→ **SOURCE EXTRACT**:
— START —

| PRESIDENT'S MESSAGE
Strategic Guidelines and Eternal Verities
In an era in which "change" is so frequently described as "the only constant," there
are at least two eternal verities that the Pentagon's strategic planners
can fall back on as they develop the guidelines needed to ensure combat
success in future conflicts involving the use of U.S. forces overseas.
The first of those verities, as the Navy and its supporters like to point
out, is that 70 percent of the world is covered by water.
The second verity to remember--this should be a particularly important
consideration for the Bush administration as it puts the finishing
touches on its strategic review of U.S. naval/defense current capabilities
and future needs--is that, in every overseas conflict in which this
nation has ever been involved, at least 95 percent of the weapons,
equipment, ammunition, and other war consumables used by America's
fighting forces in-theater has been transported to the combat zone
by ships, usually U.S.-flag merchant ships.
There also is a very large, comparatively recent--but probably permanent--naval/military
change that must be factored into the contingency plans: The end of the Cold
War has resulted in the closure of literally hundreds of former U.S. air and
ground bases overseas and the return to CONUS (the continental United States)
of hundreds of thousands of American troops formerly stationed in Europe, Japan,
and the Philippines. In many areas of the world today, therefore, the only
fully combat-ready U.S. forces available to the national command authorities
and the regional commanders in chief in times of international crisis are forward-deployed
Navy aircraft carrier battle groups (CVBGs) and Navy/USMC amphibious ready
groups (ARGs).
All of which means that logistics and sealift requirements must receive higher
priority from now on if this nation is to prevail in the probably short-duration
wars of the 21st century. Logistics, a compact word embracing a broad spectrum
of capabilities, simply means having enough equipment, and the right kinds
of equipment, in the hands of the fighting forces from the time a battle begins
until the last shot has been fired in anger and the war is over. It also means,
therefore: (a) maintaining a defense industrial base big enough and capable
enough to ensure continued U.S. technological superiority; and (b) keeping
that base alive economically by a steady stream of acquisition funding.

— END —

→ **SET TASK 1**:
Summarize the president's message in two sentences.
The text and the records are unrelated to each other.

→ **PROVIDED ENTRIES**:
— START —

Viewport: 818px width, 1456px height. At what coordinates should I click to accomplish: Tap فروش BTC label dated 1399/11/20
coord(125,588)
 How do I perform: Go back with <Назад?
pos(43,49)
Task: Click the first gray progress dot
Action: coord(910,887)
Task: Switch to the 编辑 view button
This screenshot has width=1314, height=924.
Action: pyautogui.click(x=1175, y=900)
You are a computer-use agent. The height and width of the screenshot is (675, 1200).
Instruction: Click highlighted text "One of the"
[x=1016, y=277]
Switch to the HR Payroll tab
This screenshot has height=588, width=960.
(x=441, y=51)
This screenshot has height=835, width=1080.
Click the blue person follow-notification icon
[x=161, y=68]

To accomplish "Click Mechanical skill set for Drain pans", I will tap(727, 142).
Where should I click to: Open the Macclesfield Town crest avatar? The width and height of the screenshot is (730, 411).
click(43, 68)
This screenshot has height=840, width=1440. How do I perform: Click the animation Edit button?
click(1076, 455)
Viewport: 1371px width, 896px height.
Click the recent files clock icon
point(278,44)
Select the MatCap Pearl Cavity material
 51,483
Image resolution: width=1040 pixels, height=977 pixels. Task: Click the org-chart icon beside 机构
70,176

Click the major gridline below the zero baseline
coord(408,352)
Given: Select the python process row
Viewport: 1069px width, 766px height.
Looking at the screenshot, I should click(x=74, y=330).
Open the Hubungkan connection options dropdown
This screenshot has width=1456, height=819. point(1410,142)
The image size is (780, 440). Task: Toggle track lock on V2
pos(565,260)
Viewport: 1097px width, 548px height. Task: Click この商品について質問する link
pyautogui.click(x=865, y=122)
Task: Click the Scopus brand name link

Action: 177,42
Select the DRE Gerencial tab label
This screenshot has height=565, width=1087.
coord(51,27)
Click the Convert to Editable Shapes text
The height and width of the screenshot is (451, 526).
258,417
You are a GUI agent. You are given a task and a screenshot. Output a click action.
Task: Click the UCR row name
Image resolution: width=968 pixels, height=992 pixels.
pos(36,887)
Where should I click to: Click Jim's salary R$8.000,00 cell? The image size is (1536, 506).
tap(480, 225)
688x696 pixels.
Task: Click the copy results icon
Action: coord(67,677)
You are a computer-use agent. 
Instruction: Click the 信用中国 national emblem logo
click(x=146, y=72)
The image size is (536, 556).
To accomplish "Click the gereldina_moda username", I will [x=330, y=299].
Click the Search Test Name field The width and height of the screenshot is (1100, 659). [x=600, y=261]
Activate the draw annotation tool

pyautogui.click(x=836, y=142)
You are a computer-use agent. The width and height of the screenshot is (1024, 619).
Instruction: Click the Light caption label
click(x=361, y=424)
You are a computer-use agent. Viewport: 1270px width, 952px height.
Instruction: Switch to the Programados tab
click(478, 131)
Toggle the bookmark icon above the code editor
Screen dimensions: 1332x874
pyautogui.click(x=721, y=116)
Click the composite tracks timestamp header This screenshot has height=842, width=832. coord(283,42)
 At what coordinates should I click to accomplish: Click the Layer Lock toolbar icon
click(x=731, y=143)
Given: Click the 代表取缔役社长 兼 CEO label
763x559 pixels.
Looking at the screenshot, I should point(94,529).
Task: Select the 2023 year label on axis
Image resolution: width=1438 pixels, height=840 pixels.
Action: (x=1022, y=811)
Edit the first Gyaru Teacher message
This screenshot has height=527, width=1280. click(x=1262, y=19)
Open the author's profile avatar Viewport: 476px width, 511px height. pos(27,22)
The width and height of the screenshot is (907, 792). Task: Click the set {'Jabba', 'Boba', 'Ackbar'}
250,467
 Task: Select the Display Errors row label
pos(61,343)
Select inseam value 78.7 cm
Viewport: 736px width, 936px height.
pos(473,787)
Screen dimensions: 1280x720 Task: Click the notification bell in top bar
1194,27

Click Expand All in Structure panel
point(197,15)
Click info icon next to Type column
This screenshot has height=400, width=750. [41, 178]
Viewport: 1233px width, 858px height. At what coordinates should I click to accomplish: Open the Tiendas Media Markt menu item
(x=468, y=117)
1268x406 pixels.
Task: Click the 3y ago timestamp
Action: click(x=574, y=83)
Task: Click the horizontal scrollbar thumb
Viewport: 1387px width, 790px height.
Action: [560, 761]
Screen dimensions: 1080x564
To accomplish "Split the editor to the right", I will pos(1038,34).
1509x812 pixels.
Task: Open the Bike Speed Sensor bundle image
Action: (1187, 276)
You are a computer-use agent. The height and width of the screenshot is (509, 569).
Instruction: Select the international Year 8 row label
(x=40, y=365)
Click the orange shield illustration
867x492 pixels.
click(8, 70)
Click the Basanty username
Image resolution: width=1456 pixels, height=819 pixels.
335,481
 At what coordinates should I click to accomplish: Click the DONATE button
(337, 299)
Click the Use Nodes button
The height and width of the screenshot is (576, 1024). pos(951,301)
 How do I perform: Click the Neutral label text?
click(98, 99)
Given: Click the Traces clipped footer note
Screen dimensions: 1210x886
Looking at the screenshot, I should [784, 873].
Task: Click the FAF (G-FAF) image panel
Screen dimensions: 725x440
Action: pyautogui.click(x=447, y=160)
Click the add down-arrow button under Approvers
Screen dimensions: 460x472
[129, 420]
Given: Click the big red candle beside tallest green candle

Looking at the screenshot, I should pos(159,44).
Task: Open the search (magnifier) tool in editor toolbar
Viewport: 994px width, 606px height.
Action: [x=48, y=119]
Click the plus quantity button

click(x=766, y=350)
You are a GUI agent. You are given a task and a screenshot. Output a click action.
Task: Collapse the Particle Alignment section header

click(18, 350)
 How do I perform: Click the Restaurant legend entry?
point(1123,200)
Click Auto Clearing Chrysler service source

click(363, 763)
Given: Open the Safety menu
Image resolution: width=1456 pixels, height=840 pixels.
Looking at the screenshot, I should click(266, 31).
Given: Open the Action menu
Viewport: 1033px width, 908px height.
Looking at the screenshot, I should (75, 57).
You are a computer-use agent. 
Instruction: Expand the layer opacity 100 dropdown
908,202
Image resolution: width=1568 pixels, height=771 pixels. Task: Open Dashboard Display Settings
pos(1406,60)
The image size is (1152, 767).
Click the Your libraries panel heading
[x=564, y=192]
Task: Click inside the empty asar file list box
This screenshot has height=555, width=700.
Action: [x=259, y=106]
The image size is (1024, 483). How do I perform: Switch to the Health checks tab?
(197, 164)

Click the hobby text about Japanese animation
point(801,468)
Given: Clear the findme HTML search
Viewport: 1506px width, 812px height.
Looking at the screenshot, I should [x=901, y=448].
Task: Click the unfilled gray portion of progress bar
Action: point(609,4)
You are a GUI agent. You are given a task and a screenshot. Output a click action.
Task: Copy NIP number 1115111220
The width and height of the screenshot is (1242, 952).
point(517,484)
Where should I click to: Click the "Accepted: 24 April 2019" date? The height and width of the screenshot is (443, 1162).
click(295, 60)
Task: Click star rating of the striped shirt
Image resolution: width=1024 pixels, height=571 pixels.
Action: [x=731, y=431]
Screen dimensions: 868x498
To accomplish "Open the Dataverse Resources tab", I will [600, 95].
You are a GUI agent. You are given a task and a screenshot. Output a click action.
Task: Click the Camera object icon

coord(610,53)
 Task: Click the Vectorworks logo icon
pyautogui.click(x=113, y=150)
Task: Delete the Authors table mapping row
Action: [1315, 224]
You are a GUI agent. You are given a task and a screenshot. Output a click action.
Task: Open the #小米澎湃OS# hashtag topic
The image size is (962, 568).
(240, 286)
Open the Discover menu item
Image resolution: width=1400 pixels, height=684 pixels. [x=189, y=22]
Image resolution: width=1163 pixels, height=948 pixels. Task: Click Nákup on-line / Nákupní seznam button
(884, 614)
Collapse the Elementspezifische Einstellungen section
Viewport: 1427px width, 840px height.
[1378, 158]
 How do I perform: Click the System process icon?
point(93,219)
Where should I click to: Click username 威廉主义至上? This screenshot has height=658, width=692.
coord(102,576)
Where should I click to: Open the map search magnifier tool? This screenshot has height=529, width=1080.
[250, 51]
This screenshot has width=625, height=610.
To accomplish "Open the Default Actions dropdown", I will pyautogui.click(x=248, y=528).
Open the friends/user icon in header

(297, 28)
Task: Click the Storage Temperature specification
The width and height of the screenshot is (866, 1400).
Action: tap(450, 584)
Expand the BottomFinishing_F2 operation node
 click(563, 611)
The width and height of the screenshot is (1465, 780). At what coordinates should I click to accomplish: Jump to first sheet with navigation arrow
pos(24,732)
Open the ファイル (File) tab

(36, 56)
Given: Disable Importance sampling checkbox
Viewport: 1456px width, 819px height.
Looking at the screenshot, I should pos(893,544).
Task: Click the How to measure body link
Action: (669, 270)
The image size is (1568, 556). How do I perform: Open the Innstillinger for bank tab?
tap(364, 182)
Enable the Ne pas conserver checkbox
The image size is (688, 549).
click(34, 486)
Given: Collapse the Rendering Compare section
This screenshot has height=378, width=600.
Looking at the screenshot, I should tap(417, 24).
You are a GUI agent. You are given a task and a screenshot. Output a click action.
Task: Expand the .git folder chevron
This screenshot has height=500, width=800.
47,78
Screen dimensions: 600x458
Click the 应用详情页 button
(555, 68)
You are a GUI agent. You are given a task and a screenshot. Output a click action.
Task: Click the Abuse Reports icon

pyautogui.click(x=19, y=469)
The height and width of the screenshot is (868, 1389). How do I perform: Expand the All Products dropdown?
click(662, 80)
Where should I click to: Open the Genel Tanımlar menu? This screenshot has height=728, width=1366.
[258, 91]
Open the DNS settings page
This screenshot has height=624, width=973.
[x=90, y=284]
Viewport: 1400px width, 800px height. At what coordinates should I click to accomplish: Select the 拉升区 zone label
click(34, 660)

— END —

→ **SET TASK 2**:
In the records, retype the stretch from the line containing "Where should I click to: Click Jim's" through the line containing "Looking at the screenshot, I should point(94,529).".

→ **RIGHT ANSWER 1**:
The message gives Pentagon planners two eternal verities: 70 percent of the world is covered by water, and in every U.S. overseas conflict at least 95 percent of the war materiel used in-theater has been carried to the combat zone by ships. It adds that post-Cold War base closures have left forward-deployed Navy carrier battle groups and amphibious ready groups as the only fully combat-ready U.S. forces in many areas, so logistics and sealift must receive higher priority.

→ **RIGHT ANSWER 2**:
Where should I click to: Click Jim's salary R$8.000,00 cell? The image size is (1536, 506).
tap(480, 225)
688x696 pixels.
Task: Click the copy results icon
Action: coord(67,677)
You are a computer-use agent. 
Instruction: Click the 信用中国 national emblem logo
click(x=146, y=72)
The image size is (536, 556).
To accomplish "Click the gereldina_moda username", I will [x=330, y=299].
Click the Search Test Name field The width and height of the screenshot is (1100, 659). [x=600, y=261]
Activate the draw annotation tool

pyautogui.click(x=836, y=142)
You are a computer-use agent. The width and height of the screenshot is (1024, 619).
Instruction: Click the Light caption label
click(x=361, y=424)
You are a computer-use agent. Viewport: 1270px width, 952px height.
Instruction: Switch to the Programados tab
click(478, 131)
Toggle the bookmark icon above the code editor
Screen dimensions: 1332x874
pyautogui.click(x=721, y=116)
Click the composite tracks timestamp header This screenshot has height=842, width=832. coord(283,42)
 At what coordinates should I click to accomplish: Click the Layer Lock toolbar icon
click(x=731, y=143)
Given: Click the 代表取缔役社长 兼 CEO label
763x559 pixels.
Looking at the screenshot, I should point(94,529).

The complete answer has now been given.